╭─ Excerpted text

Reactions: Agree 1 | Funny 1


----------



## Mike Hill (Aug 9, 2022)

Gdurfey said:


> informative.......like I need more junk running around my brain that my wife will complain about when I forget something important....to her.


Thank you Garry @Gdurfey ! That means I am just "full of junk" ------ and not full of that other stuff!!!!

Reactions: Funny 2


----------



## ironman123 (Aug 10, 2022)

@JR Parks Mr. Jim those are great looking pens. Good luck with the coral snake.


----------



## rdabpenman (Aug 11, 2022)

Lookin great!!  
Les


----------



## NCWoodArt (Dec 23, 2022)

Would love to talk if you are in a position to sell some snakeskin blanks. I am a fan of all snakeskin pens and currently only have a few available for sale


----------



## Byron Barker (Dec 23, 2022)

JR Parks said:


> I have been working on some snake pens. Trying to get all four poisonous Texas snakes. As you can see 3 out of 4 so far. Hard to get a coral snake big enough for the Atrax kit.
> L to R are western D back, copperhead, young cotton mouth, and a hopefully big enough coral snake.
> 
> View attachment 230052
> ...


If you ever want to do a trade, let me know. I like using snake skins on the bows I make from time to time. Would love some copperheads, coral or cottonmouths. Got some interesting woods from here in Taiwan to trade .


----------



## Wildthings (Dec 24, 2022)

DLJeffs said:


> Ditto all the positive comments. Beautiful nature based pens. I also favor the copperhead. There are other beautiful snakes too - corn snakes, gopher snakes, bull snakes. I'm not advocating a commercial pen making operation using snake hides but a few snakes, even roadkills wouldn't hurt. *Also, in case you've heard the little ditty "Red on black, friend of Jack; red on yellow, kill a fellow"* it isn't 100% reliable, so treat even false corals as venomous until proven otherwise. The good news is they have small fangs in the very back of their mouths and pretty much have to chew on you to envenomate you. Plus, being small snakes, they need to grab you on a small fold of skin or someplace to get a good bite. Corals are pretty reclusive and hard to find in most locations.

╰─
╭─ Data

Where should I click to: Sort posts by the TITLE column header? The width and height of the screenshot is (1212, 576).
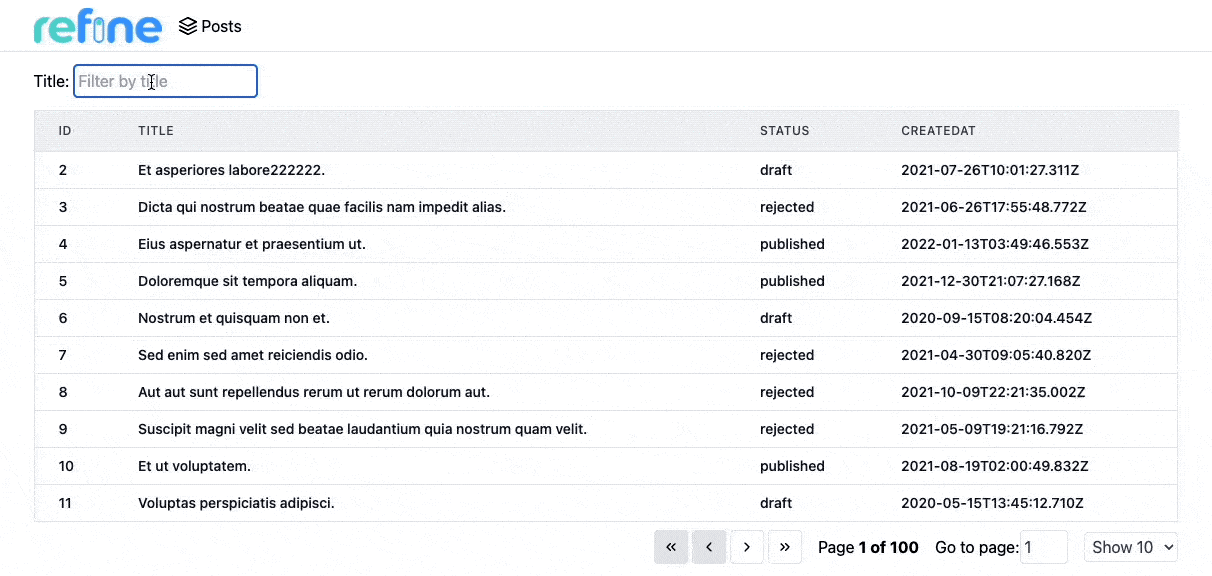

╰─

_Brief_
Please continue the forum thread about snakeskin pens from the point where it stops.

_Answer to the problem_
> 
> @Mike Hill - you'll need to find yourself a goat with long hair around his wanger. The Tups Indispensible requires urine stained goat hair, kind of an orangish-pinkish color. I think the originator was just having some fun with the hoity toity fly tyers. But it turned out that color was a really good match for the pale morning dun (PMD) mayfly so it caught on.


I've always used the ditty "Red touch black, poison lack; red touch yellow, kill a fellow" (yeah yeah I know it ain't poison) And you are correct, it's not 100% accurate


Nature Man said:


> Kind of, sort of, but not really, like taxidermy? Chuck


Yep kind sorta. I've mounted quite a lot of snakes and tanned hundreds of skins. Lots of them for making pens. The latest ones were rattle snakes and copperheads for my knife making buddy. They went into sheathes.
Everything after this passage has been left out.